Il Compianto di Niccolò dell’Arca è una delle rappresentazioni più struggenti del momento immediatamente successivo alla morte di Cristo. Un grido muto e assordante, prima che il dolore taccia per lasciar spazio alla Risurrezione.
di Stefano Chiappalone
Al nome dello scultore Niccolò dell’Arca (1435-1494) è legata una delle rappresentazioni più note e struggenti del Compianto sul Cristo morto, opera in terracotta eseguita tra gli anni Sessanta e gli anni Novanta del XV secolo e conservata nella chiesa di Santa Maria della Vita a Bologna, città in cui l’artista – menzionato come de Apulia – visse e morì.
Sette statue a grandezza naturale incarnano lo strazio seguito alla morte del Signore.

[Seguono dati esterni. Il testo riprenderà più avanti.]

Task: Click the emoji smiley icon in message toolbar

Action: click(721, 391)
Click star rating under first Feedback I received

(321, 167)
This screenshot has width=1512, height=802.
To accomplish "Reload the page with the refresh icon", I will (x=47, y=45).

Al centro e a terra giace il corpo di Cristo immobile, da poco deposto dalla croce, con la testa ancora trafitta dalla corona di spine, ma già composto su una lettiga, con un prezioso cuscino verosimilmente, in vista dell’imminente trasporto al vicino sepolcro. Le concitate ore della Passione, l’orrore e l’agonia consumatasi sul Calvario rendono ancora più traumatico per la Madre e gli amici contemplare quel corpo amato e martoriato sapendo che di lì a poco dovranno separarsene. Chiunque abbia vissuto un lutto si riconoscerà in quell’ultimo saluto – desiderato e doloroso – alle spoglie mortali di chi ci ha lasciato, l’ultimo sguardo a un volto con cui abbiamo riso e condiviso, ma che non può più vederci (almeno, non con gli occhi del corpo) e che tra poco neanche noi vedremo più, una volta sigillata la pietra sepolcrale. Assistiamo qui al lutto dei lutti, alla morte delle morti – in duplice senso: la morte di Dio che assomma in sé quella di ogni uomo e che al contempo sconfigge e vanifica ogni morte.

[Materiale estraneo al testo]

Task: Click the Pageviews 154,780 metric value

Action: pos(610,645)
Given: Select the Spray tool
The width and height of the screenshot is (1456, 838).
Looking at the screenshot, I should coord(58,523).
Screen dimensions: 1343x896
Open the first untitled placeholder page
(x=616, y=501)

A far da tramite tra i nostri lutti e il loro, c’è Giuseppe d’Arimatea, fisicamente e visivamente rivolto verso lo spettatore. Al centro c’è Giovanni, l’apostolo prediletto, con una mano sul volto a trattenere una smorfia di dolore. Dolore non trattenuto, anzi esploso nelle donne, a partire dalla Vergine Maria, che sembra far leva sulle mani giunte e torce il busto, riflettendo in tutta la sua persona il grido accorato alla vista di quel corpo esanime che un tempo aveva portato in grembo. Ma dal lato opposto all’immobile Giuseppe d’Arimatea vi è lo scatto fulmineo di Maria Maddalena, accentuato dal panneggio che pare portato dal vento, emettendo un grido impietosamente fissato nei secoli.
Un grido paradossalmente muto e assordante, che la materia custodisce e immobilizza come un fotogramma simile a quello strazio del cuore che a un certo punto esaurisce la voce e le lacrime.
Poi tutto tace. E nel muto dolore si apre una breccia che lascia presagire la speranza della Risurrezione.